Darunter verstehen die Bauherren: „Reduziertes Design, natürliche Materialien und eine Bauweise, die den Blick auf den Chiemsee öffnet und die Natur in den Mittelpunkt rückt.“
Mit einem Crossover aus bayerischem Landhaus und reduzierter japanischer Ästhetik tut sich im Inneren eine Kulisse auf, die mit den oft austauschbaren Hotelausstattungen wenig gemein hat.
Vor allem der Mut zur Leere, die den Raum an sich wirken lässt, erinnert an das japanische Konzept von Wabi-Sabi.Dabei handelt es sich nicht um einen Einrichtungsstil in dem Sinn, sondern vielmehr um ein allgemeines Konzept von Ästhetik. Der US-amerikanische Künstler Leonard Koren beschrieb es so: „Beschränke alles auf das Wesentliche, aber entferne nicht die Poesie. Halte die Dinge sauber und unbelastet, aber lasse sie nicht steril werden.“
Die Essenz des Ortes
Eine Beschreibung, unter der sich auch die Einrichtung des Chiemgauhofs passend subsummieren lässt. Für die räumliche Gestaltung haben Bauherrin Schelle-Müller und der Mailänder Architekt eng zusammengearbeitet.

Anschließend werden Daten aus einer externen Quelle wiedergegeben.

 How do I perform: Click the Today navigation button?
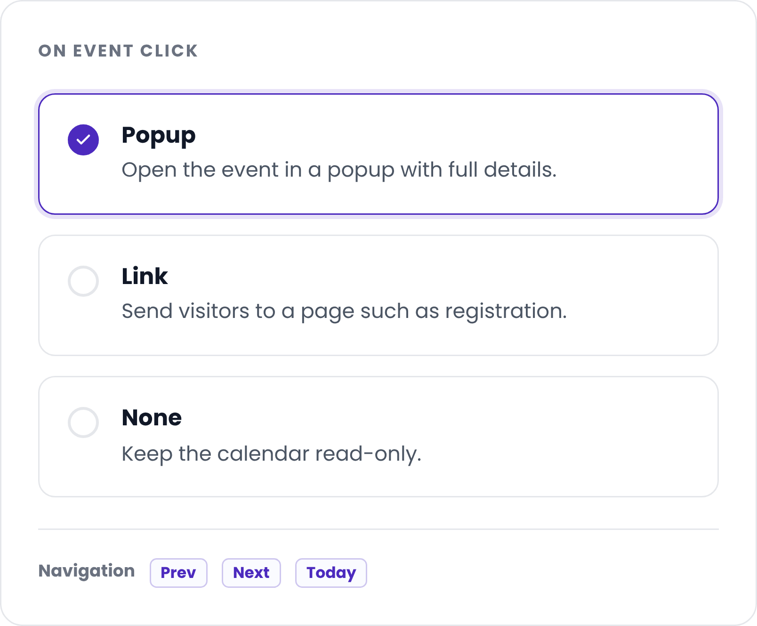point(331,573)
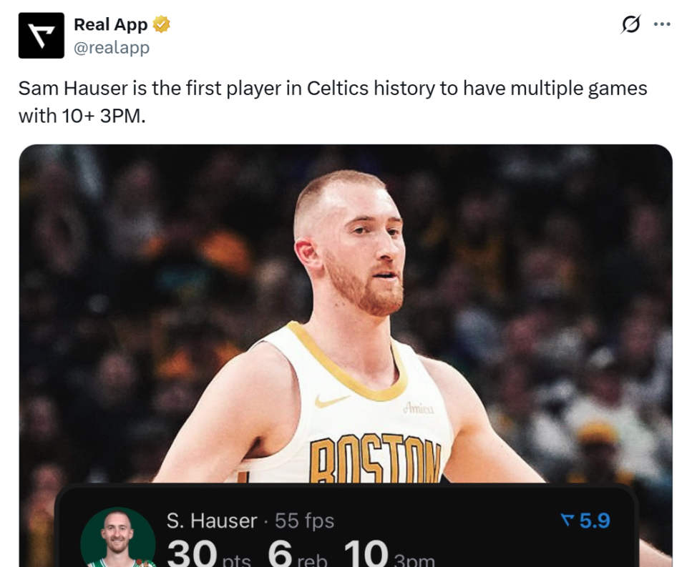This screenshot has height=567, width=687.
Task: Open the three-dot more options menu
Action: pyautogui.click(x=661, y=24)
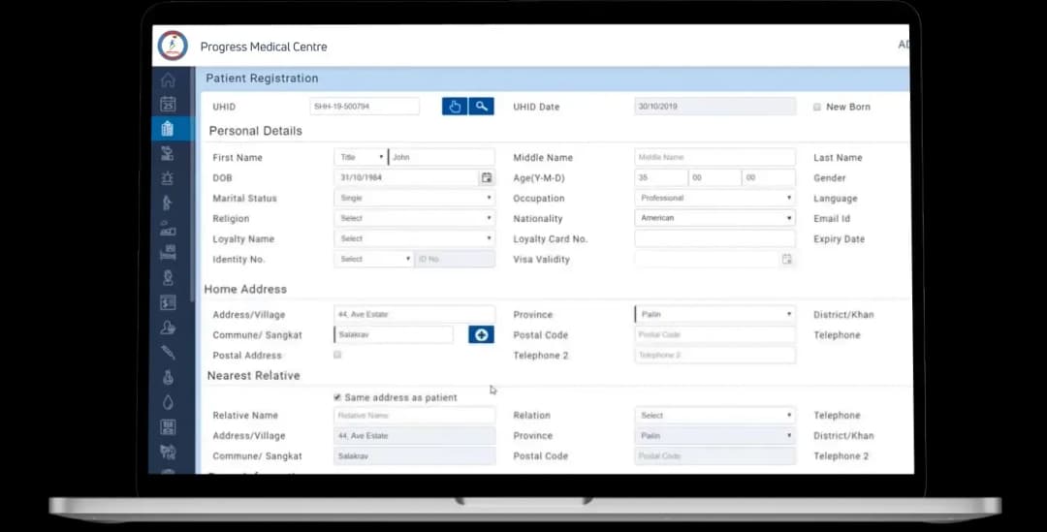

Jedes Gebäude sollte die Aura des Genius Loci spiegeln und eine Geschichte erzählen.
Matteo Thun, Architekt
Für Matteo Thun ist es in erster Linie die Essenz des Ortes, die sich in der Architektur manifestieren soll: „Jedes Gebäude sollte die Aura des Genius Loci spiegeln und eine Geschichte erzählen.Der Stil des neuen Chiemgauhofs, aus unterschiedlichen lokalen Hölzern erbaut und direkt am See gelegen, ist ‚zeitgenössisch bayrisch‘, verbindet das Erbe der Region mit den Vorzügen der modernen Hospitality.“
Zwischen Luxus und Bodenständigkeit
Das Prinzip der Regionalität legte man auch für die einzelnen Gewerke fest, die am Bauprojekt beteiligt waren. So kamen neben heimischen Materialien großteils auch Handwerksfirmen aus der näheren Umgebung zum Zug. Die handgewebten Teppiche stammen etwa aus der Chiemgauer Weberei LPJ Studios. Von der Inseltöpferei Klampfleuthner, die bereits seit 1609 existiert, kommen die traditionellen Kachelöfen.
Das Chiemgauhof Lake Side Retreat hat sich bewusst in die Liga der Leading Hotels Of The World eingereiht. Dabei hat man versucht, nicht nur dem erhobenen Luxusanspruch gerecht zu werden. Auch den Wunsch der Überseer nach einem Wirtshaus am See, wie es der alte Chiemgauhof war, haben die Hotelbetreiber gehört.
Das Angebot an die Ortsansässigen ist ein Restaurant, das allen offen steht, und einer Speisekarte, die neben Sushi aus dem Chiemsee auch einen erschwinglichen Sonntagsbraten ausweist.